[mpact][compiler] add gat model (with test) (#42)

* [mpact][compiler] add gat model (with test)

* use underscore for readability of parameters

* extra underscore
diff --git a/benchmark/python/benchmarks/resnet_benchmark.py b/benchmark/python/benchmarks/resnet_benchmark.py
index b455ef0..89b317e 100644
--- a/benchmark/python/benchmarks/resnet_benchmark.py
+++ b/benchmark/python/benchmarks/resnet_benchmark.py
@@ -1,6 +1,6 @@
 import torch
 import numpy as np
-from mpact.models.resnet import resnet20
+from mpact.models.resnet import resnet_20
 from mpact_benchmark.utils.benchmark_utils import benchmark, Backends
 
 
@@ -27,7 +27,7 @@
 )
 def resnet() -> torch.nn.Module:
     """Restnet20 model."""
-    resnet_model = resnet20()
+    resnet_model = resnet_20()
     resnet_model.train(False)
     return resnet_model
 
diff --git a/python/mpact/models/gat.py b/python/mpact/models/gat.py
new file mode 100644
index 0000000..b8ab229
--- /dev/null
+++ b/python/mpact/models/gat.py
@@ -0,0 +1,87 @@
+import torch
+import torch.nn.functional as F
+
+
+class GraphAttentionLayer(torch.nn.Module):
+    def __init__(
+        self,
+        in_features: int,
+        out_features: int,
+        n_heads: int,
+        dropout: float = 0.4,
+        leaky_relu_slope: float = 0.2,
+    ):
+        super(GraphAttentionLayer, self).__init__()

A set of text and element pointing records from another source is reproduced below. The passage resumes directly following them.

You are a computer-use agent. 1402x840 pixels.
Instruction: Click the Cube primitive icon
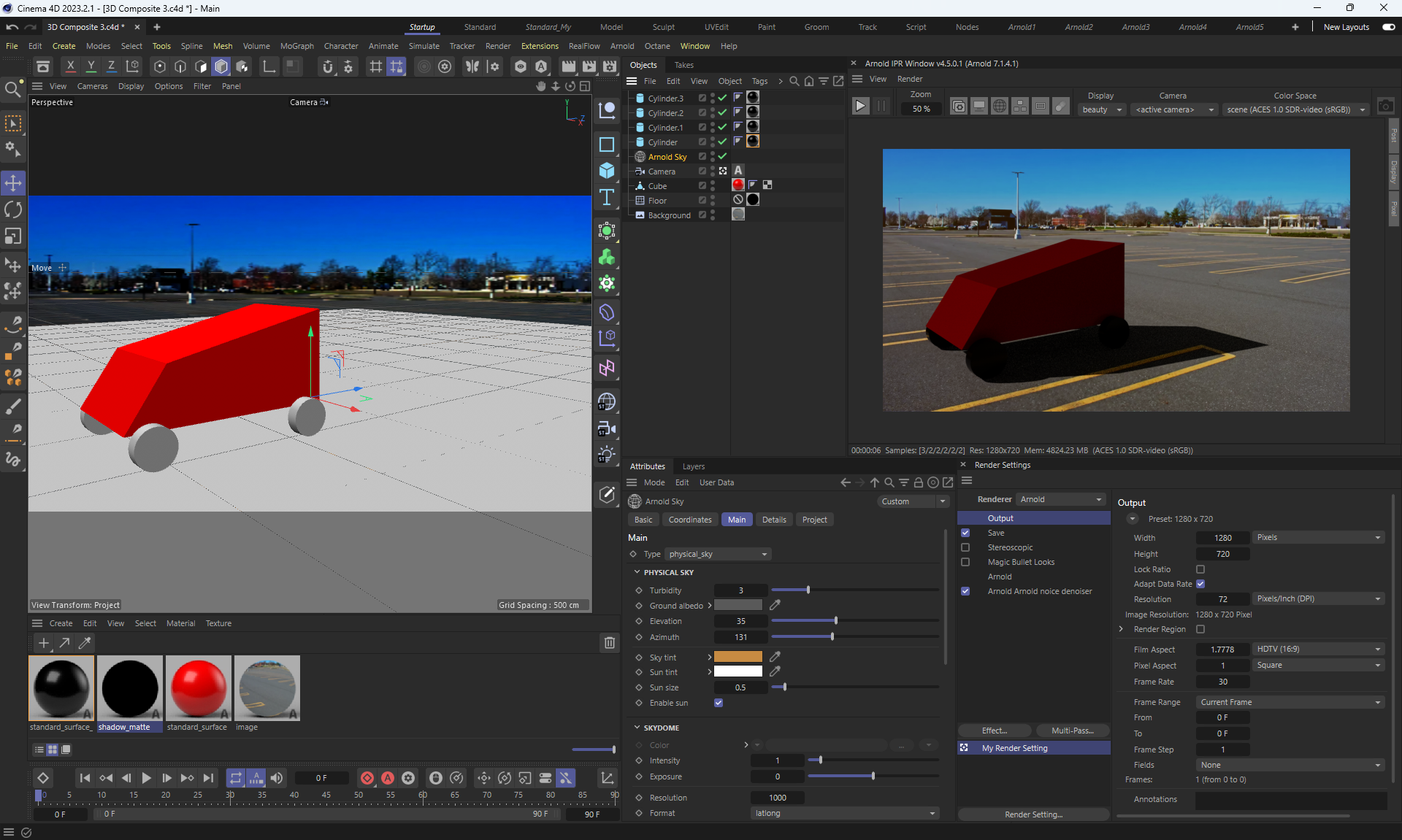606,171
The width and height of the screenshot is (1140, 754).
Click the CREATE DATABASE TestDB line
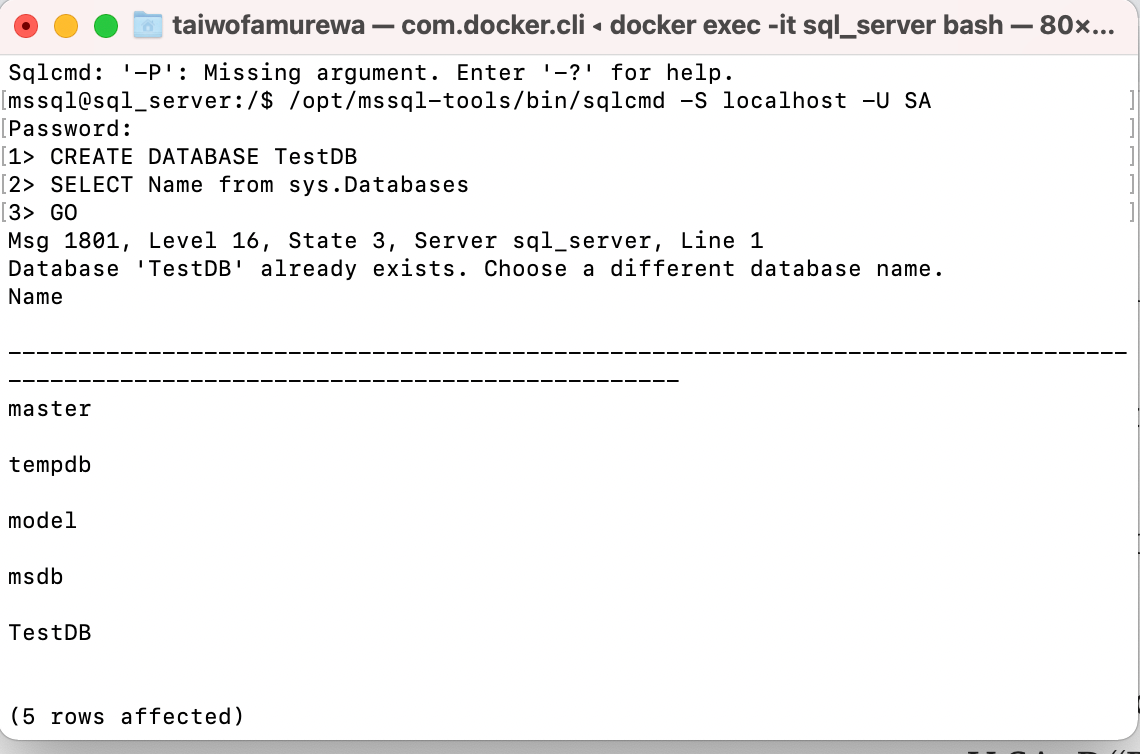tap(180, 156)

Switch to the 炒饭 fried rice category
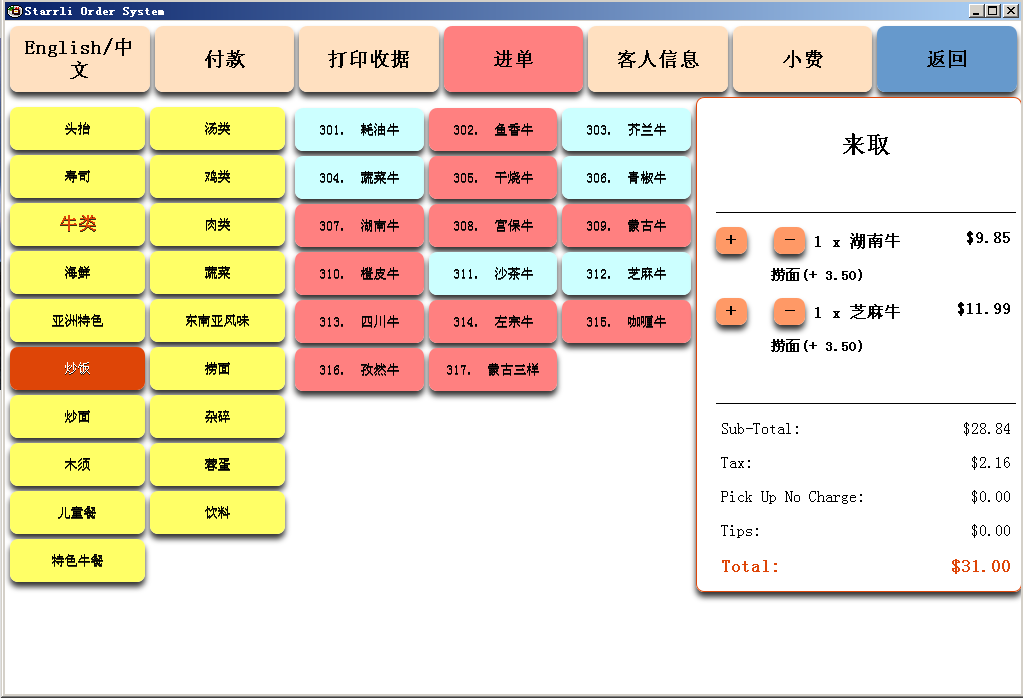click(x=78, y=369)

+        self.n_heads = n_heads
+        self.dropout = dropout
+        self.n_hidden = out_features
+        self.W = torch.nn.Parameter(
+            torch.empty(size=(in_features, self.n_hidden * n_heads))
+        )
+        self.a = torch.nn.Parameter(torch.empty(size=(n_heads, 2 * self.n_hidden, 1)))

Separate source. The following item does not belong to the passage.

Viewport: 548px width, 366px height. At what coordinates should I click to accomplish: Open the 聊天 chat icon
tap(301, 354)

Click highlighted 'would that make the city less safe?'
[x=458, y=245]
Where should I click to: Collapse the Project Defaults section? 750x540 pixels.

+        self.leakyrelu = torch.nn.LeakyReLU(leaky_relu_slope)
+        self.softmax = torch.nn.Softmax(dim=1)
+        torch.nn.init.ones_(self.W)
+        torch.nn.init.ones_(self.a)
+
+    def forward(self, h: torch.Tensor, adj_mat: torch.Tensor):
+        n_nodes = h.shape[0]
+        h_transformed = torch.mm(h, self.W)
+        h_transformed = F.dropout(h_transformed, self.dropout, training=self.training)

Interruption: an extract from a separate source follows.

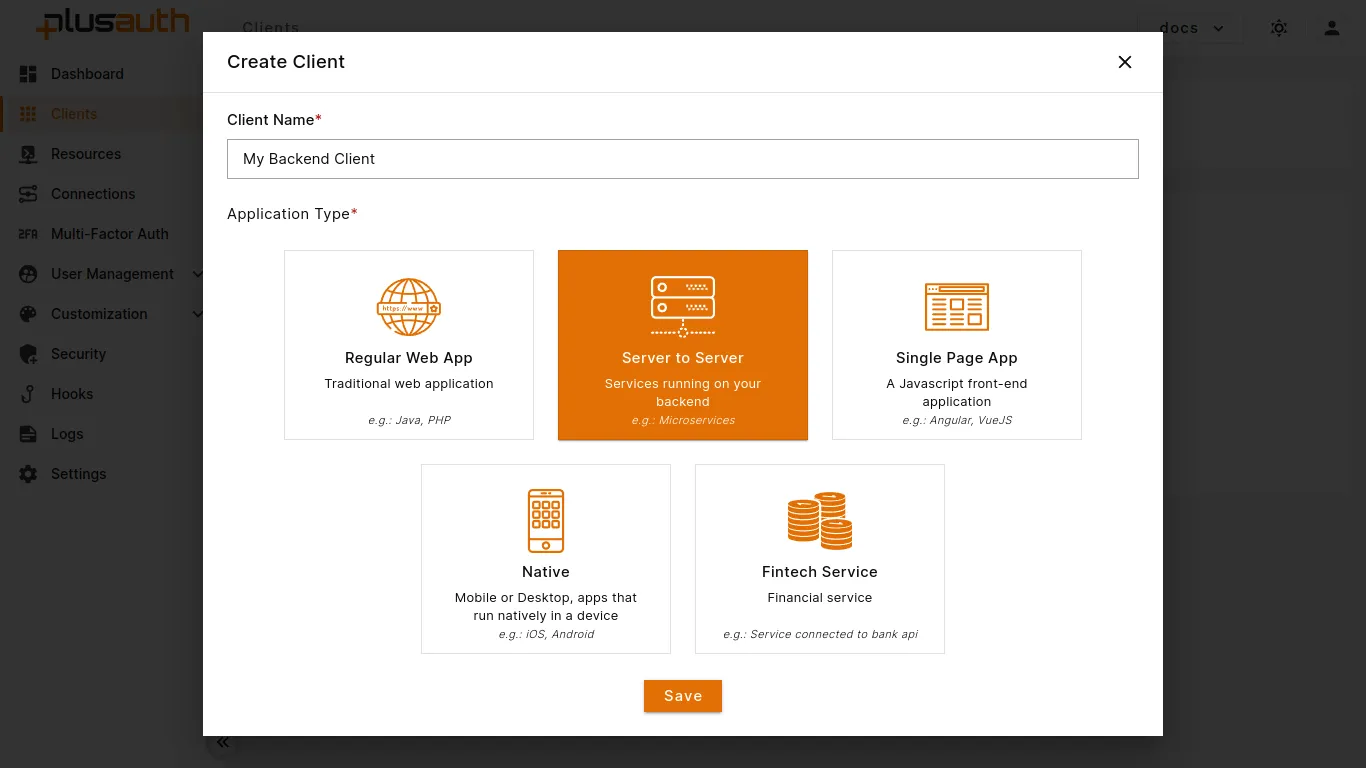Go to Connections in sidebar

92,194
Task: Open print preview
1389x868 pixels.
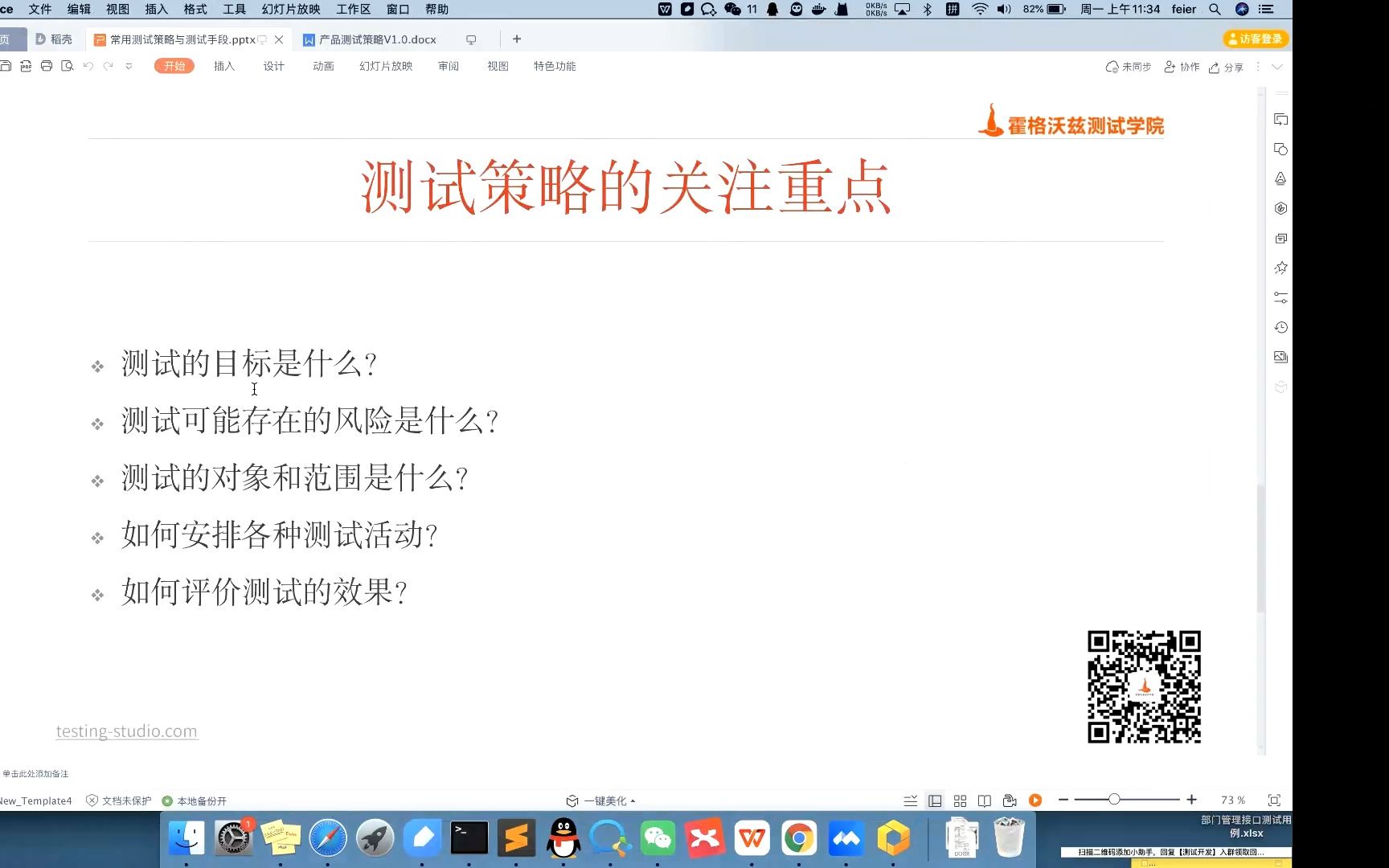Action: click(67, 66)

+        h_transformed = h_transformed.view(
+            n_nodes, self.n_heads, self.n_hidden
+        ).permute(1, 0, 2)
+        e = self._get_attention_scores(h_transformed)
+        connectivity_mask = -9e16 * torch.ones_like(e)
+        e = torch.where(adj_mat > 0, e, connectivity_mask)
+        attention = F.softmax(e, dim=-1)
+        attention = F.dropout(attention, self.dropout, training=self.training)
+        h_prime = torch.matmul(attention, h_transformed)
+        return h_prime.mean(dim=0)
+
+    def _get_attention_scores(self, h_transformed: torch.Tensor):
+        source_scores = torch.matmul(h_transformed, self.a[:, : self.n_hidden, :])
+        target_scores = torch.matmul(h_transformed, self.a[:, self.n_hidden :, :])
+        e = source_scores + target_scores.mT
+        return self.leakyrelu(e)
+
+
+class GAT(torch.nn.Module):
+    """
+    Graph Attention Network (GAT) inspired by <https://arxiv.org/pdf/1710.10903.pdf>.
+    """
+
+    def __init__(
+        self,
+        in_features,
+        n_hidden,
+        n_heads,
+        num_classes,
+        dropout=0.4,
+        leaky_relu_slope=0.2,
+    ):
+        super(GAT, self).__init__()
+        self.gat1 = GraphAttentionLayer(
+            in_features=in_features,
+            out_features=n_hidden,
+            n_heads=n_heads,
+            dropout=dropout,
+            leaky_relu_slope=leaky_relu_slope,
+        )
+        self.gat2 = GraphAttentionLayer(
+            in_features=n_hidden,
+            out_features=num_classes,
+            n_heads=1,
+            dropout=dropout,
+            leaky_relu_slope=leaky_relu_slope,
+        )
+
+    def forward(self, input_tensor: torch.Tensor, adj_mat: torch.Tensor):
+        x = self.gat1(input_tensor, adj_mat)
+        x = F.elu(x)
+        x = self.gat2(x, adj_mat)
+        return F.log_softmax(x, dim=1)
+
+
+def gat_4_64_8_3():
+    return GAT(in_features=4, n_hidden=64, n_heads=8, num_classes=3)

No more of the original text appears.